Utiliser la réalité virtuelle (RV) dans les entraînements d’athlètes de calibre olympique, une idée farfelue? Pas si l’on en croit les 4,3 millions d’euros investi dans le projet REVEA (Optimisation de la performance par la réalité virtuelle) par l’Agence nationale de la recherche (ANR) en France.
Le projet REVEA développe actuellement des entraînements virtuels pour les athlètes français qui participeront aux Jeux olympiques de Paris en 2024 dans trois disciplines, soit la boxe, l’athlétisme et la gymnastique.
L’initiative est coordonnée par l’Université Rennes 2 en partenariat avec trois autres universités et des organismes sportifs. Le projet se veut révolutionnaire dans le monde du sport, mais aussi dans l’apprentissage et la pédagogie, la réalité virtuelle étant davantage utilisée dans le monde du divertissement.
Jonatan Deveau, coordonnateur du programme « Réalité virtuelle, mixte et augmentée » à l’Institut Grasset, affirme que « c’est une technologie qui est beaucoup plus utilisée en divertissement. On a qu’à penser à Ubisoft, qui possède dix fois les moyens de l’Université Laval dans la recherche sur la réalité virtuelle. On n'est pas à la même place […] mais les technologies développées en jeux vidéo peuvent très bien servir dans un rôle éducatif. »
Un entraînement différent et stimulant
Et pour cause, la description du projet REVEA par les médias français fait curieusement penser à un jeu vidéo. En athlétisme par exemple, l’utilisation de cette technologie est utilisée pour optimiser le départ de course des relayeurs du 4x100m.
Plongé sur une piste virtuelle du Stade de France, l’athlète a une marge d’erreur de 80 cm au moment de recevoir le relais de la part d’un coéquipier virtuel, soit de quelques millisecondes.
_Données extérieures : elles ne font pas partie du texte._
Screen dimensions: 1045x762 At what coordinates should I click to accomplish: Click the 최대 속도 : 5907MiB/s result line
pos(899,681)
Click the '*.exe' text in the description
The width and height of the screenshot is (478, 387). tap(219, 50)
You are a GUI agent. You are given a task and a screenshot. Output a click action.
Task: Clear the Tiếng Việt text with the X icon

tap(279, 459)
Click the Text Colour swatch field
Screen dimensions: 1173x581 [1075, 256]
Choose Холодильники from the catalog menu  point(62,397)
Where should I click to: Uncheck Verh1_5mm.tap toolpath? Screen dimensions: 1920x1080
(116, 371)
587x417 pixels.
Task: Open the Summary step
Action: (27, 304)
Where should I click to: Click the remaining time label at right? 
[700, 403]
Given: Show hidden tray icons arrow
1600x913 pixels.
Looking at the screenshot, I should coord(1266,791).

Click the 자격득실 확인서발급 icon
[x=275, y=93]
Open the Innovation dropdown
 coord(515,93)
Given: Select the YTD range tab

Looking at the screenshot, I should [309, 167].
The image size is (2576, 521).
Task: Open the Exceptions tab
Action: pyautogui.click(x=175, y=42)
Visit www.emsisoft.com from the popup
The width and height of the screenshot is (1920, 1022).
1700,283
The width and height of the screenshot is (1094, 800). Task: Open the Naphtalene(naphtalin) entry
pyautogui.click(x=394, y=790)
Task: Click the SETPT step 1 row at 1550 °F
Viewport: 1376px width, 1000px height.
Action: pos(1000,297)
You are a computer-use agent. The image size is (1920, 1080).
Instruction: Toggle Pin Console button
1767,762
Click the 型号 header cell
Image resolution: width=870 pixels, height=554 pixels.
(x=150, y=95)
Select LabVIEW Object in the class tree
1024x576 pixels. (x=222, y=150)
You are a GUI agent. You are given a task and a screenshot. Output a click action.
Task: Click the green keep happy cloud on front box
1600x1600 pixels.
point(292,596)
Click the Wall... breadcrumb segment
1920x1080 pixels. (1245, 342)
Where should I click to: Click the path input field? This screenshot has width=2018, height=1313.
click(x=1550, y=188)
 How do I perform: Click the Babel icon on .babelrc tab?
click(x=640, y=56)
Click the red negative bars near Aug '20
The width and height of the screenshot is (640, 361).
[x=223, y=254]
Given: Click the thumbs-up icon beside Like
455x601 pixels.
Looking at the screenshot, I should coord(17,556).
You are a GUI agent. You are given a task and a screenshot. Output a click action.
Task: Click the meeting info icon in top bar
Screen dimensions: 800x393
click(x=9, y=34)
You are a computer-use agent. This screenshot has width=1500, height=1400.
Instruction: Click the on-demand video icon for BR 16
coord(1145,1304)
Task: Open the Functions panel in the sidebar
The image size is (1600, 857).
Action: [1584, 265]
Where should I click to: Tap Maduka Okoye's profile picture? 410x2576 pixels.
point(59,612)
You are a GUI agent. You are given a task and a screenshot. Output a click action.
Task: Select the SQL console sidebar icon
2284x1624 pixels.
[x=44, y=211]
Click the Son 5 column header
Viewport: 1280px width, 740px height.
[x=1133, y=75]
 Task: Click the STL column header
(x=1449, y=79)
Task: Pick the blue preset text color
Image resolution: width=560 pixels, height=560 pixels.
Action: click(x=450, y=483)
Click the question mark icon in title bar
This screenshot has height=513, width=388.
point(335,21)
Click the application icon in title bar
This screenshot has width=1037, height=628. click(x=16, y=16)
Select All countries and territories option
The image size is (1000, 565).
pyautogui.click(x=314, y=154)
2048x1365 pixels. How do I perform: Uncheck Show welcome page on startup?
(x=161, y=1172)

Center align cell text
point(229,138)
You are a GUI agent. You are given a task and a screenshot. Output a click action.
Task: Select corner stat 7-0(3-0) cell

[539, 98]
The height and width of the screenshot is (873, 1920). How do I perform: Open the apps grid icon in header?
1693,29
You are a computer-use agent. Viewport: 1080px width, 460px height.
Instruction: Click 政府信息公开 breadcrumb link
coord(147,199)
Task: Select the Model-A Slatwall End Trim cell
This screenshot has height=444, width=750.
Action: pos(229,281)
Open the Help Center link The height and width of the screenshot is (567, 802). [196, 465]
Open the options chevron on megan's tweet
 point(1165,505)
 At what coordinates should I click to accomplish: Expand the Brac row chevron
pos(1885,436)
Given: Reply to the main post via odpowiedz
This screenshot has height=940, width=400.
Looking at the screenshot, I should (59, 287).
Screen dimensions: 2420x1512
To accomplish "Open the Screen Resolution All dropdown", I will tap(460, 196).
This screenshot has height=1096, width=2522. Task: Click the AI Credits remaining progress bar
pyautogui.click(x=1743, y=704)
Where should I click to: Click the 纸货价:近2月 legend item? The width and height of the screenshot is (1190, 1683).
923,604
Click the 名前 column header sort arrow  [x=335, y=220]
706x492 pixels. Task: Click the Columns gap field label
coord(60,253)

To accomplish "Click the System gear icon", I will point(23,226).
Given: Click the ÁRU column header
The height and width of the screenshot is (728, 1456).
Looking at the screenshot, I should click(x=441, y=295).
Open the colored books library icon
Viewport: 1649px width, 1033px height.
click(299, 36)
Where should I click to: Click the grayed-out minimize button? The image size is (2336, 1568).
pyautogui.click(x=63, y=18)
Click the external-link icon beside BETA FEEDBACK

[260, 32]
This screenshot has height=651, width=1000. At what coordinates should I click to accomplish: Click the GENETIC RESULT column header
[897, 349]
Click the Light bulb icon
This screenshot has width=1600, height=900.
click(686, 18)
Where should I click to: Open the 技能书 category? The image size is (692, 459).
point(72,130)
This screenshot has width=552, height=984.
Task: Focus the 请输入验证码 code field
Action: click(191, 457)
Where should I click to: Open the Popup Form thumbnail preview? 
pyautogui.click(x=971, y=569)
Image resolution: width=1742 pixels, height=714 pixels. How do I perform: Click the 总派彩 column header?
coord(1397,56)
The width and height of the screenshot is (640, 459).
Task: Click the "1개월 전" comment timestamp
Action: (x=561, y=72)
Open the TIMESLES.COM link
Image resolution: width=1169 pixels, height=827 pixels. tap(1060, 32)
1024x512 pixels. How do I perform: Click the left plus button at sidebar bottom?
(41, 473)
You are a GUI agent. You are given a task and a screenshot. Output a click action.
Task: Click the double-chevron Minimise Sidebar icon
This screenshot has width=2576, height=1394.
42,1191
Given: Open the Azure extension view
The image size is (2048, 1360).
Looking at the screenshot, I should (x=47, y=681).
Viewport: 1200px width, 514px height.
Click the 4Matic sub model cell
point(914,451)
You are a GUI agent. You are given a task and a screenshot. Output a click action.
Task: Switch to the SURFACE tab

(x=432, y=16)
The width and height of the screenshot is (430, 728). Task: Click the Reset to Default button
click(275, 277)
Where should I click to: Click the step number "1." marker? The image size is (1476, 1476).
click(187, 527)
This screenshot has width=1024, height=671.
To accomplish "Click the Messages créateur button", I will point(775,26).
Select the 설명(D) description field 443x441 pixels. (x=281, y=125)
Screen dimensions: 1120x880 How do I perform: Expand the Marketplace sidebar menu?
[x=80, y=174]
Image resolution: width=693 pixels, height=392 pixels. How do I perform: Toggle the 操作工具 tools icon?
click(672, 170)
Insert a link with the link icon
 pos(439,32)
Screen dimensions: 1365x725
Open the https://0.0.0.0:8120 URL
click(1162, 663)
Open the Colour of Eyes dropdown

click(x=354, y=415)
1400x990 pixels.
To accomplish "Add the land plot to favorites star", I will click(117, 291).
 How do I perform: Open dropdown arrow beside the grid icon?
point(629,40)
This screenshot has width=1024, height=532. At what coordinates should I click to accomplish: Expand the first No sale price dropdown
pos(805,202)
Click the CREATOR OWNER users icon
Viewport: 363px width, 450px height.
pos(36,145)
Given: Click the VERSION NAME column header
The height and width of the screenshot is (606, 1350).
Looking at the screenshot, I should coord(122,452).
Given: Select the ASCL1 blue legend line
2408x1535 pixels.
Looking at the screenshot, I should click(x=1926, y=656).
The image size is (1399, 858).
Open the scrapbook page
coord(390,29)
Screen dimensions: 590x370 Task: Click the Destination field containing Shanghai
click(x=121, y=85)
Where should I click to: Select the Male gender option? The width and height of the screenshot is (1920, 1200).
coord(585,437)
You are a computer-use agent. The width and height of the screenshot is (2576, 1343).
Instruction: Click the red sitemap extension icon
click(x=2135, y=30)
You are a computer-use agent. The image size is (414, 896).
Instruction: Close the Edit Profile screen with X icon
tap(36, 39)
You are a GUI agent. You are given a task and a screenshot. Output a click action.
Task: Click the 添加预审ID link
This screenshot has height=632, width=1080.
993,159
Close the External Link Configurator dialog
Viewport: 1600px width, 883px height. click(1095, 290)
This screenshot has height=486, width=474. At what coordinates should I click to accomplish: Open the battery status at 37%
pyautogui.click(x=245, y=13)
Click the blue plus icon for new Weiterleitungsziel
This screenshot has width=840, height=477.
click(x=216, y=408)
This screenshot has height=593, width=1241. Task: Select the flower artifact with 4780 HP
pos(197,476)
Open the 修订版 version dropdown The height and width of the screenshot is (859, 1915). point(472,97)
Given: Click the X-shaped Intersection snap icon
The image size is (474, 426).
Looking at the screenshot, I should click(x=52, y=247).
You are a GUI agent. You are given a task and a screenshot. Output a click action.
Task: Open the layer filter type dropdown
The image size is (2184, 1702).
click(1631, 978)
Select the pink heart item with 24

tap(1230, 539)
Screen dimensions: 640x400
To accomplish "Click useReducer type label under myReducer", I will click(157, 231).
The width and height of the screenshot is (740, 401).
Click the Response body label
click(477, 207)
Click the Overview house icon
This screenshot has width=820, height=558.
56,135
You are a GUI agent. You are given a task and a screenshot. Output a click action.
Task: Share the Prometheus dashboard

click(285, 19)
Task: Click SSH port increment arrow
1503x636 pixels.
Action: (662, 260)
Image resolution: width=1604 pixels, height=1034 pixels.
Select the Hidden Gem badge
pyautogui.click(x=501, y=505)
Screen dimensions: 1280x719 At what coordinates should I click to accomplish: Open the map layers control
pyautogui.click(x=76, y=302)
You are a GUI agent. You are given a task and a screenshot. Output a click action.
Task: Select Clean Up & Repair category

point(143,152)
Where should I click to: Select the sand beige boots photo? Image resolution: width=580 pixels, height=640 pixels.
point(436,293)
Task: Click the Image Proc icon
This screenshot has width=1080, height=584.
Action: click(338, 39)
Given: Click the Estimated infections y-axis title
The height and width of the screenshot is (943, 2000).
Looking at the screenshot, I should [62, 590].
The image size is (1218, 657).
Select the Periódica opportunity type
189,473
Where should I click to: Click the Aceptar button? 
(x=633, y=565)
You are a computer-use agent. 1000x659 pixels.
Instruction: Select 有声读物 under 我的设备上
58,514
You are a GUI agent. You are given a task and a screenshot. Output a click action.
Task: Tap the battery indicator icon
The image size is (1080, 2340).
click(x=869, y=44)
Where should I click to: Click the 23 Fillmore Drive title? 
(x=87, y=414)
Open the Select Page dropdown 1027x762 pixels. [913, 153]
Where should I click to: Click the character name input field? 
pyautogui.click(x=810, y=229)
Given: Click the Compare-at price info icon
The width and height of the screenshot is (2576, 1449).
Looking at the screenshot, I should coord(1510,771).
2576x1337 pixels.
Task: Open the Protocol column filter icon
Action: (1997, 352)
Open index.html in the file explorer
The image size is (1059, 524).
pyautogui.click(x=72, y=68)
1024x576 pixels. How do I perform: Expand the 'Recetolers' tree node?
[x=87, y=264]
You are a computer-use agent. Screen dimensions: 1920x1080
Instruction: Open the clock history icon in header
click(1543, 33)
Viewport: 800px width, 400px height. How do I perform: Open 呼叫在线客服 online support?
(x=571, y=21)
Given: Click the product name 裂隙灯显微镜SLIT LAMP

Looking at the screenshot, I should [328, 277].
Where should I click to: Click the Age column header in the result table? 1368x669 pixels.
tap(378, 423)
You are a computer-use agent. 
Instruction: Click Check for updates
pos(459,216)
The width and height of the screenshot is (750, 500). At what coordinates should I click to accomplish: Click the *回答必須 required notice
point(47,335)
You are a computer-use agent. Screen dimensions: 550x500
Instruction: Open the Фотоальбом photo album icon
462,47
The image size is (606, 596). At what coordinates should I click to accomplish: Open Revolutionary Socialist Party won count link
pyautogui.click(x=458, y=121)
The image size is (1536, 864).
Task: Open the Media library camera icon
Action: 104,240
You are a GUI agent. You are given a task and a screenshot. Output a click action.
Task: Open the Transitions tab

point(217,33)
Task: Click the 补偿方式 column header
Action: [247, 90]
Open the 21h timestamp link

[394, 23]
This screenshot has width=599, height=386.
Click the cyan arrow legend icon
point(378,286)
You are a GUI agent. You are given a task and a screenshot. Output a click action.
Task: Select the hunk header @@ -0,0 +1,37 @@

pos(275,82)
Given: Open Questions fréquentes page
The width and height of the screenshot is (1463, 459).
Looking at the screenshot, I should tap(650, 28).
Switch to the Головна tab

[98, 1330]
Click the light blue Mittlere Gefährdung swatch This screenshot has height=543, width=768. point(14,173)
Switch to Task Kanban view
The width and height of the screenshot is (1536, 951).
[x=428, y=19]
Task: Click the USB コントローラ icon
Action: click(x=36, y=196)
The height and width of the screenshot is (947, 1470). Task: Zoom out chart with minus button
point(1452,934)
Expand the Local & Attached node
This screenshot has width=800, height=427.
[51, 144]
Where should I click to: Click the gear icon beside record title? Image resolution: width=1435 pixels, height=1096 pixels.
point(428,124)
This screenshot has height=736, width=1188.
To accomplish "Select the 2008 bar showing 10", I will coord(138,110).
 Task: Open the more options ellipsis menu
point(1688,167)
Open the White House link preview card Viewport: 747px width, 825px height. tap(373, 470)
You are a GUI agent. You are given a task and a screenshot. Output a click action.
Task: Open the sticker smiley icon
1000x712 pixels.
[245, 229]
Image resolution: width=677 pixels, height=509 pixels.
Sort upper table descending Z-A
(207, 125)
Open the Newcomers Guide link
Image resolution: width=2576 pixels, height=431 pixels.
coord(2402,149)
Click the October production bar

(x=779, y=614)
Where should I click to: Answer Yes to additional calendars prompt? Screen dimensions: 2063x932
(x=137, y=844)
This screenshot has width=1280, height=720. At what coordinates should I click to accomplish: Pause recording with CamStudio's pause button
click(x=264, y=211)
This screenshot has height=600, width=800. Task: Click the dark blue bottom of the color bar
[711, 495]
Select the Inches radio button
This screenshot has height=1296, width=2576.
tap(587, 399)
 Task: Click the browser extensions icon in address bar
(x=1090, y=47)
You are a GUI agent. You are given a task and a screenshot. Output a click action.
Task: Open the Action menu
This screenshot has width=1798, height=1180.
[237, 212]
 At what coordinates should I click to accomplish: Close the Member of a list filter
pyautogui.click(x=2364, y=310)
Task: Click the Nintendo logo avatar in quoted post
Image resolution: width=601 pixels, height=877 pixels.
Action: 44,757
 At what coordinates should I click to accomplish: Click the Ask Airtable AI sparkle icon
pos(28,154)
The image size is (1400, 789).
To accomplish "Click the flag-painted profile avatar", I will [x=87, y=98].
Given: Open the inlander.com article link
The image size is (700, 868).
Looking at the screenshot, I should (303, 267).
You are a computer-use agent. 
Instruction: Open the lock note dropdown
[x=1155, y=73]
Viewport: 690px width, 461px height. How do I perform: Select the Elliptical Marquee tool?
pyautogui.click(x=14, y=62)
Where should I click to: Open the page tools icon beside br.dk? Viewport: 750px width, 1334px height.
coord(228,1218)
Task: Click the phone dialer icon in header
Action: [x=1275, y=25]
Des capteurs sur ses souliers indiquent si son départ est réussi ou non.
En boxe, l’athlète doit éviter les coups de son adversaire virtuel. Selon Richard Kulpa, responsable du volet boxe du projet REVEA, un entraînement physique avec un vrai partenaire va davantage travailler le côté offensif, alors que l’entraînement immersif pratique la gestuelle et l’aspect défensif.
Un projet ambitieux et productif
Il n’est plus question de parcourir des données dans une simulation, on utilise ici ces technologies pour optimiser la performance des athlètes olympiques. Un projet ambitieux et interdisciplinaire selon l’ANR. Développé depuis à peine deux ans, il fait déjà l’objet de nombreux congrès scientifiques en Europe.
Tony Bates, chercheur canadien en technologies éducatives et auteur du livre L’enseignement à l’ère du numérique, explique que développer ces technologies requiert beaucoup de travail et de budget : « L’un des obstacles principaux est le coût, non pas de l’équipement ou du matériel, mais de la conception du système d’une telle technologie. La programmation requise pour interpréter des simulations physiques proches [...] n’est pas chose aisée. »
Il ajoute qu’il « faut aussi s'habituer à l’environnement et à ses caractéristiques. La pratique et l’expérience constituent un passage forcé afin de savoir comment tirer le meilleur de cette technologie. »
L’utilisation accrue de la réalité virtuelle
M. Deveau est toutefois optimiste quant aux coûts de ces technologies : « Avec le volet éducatif de la réalité virtuelle de plus en plus mis de l’avant, le coût de la recherche et des équipements diminue rapidement ». Il ajoute que cela est dû à l’intérêt grandissant pour la RV dans l’éducation et la formation : « il y a clairement un [intérêt populaire] et si on accepte que le réalisme [de la réalité virtuelle] n’est pas la réalité, cela offre vraiment un apprentissage différent qu’avec un enseignant ou un entraîneur. »
Deveau est catégorique à propos de l’avenir de la réalité virtuelle dans le sport : « Ça va être de plus en plus utilisé partout, c’est indéniable. Même que la réalité augmentée, je crois, encore plus immersive et unique, va prendre le dessus. »
De son côté, Tony Bates tire une conclusion semblable : « On commence à explorer cette technologie. Un peu comme avec l’intelligence artificielle [IA] je pense, qui a poireauté pendant des années avant de connaître un gain d’intérêt phénoménal. L'[IA] permet de recenser toutes ces données, je pense que les deux vont de pair, et c’est vrai pour le futur aussi ».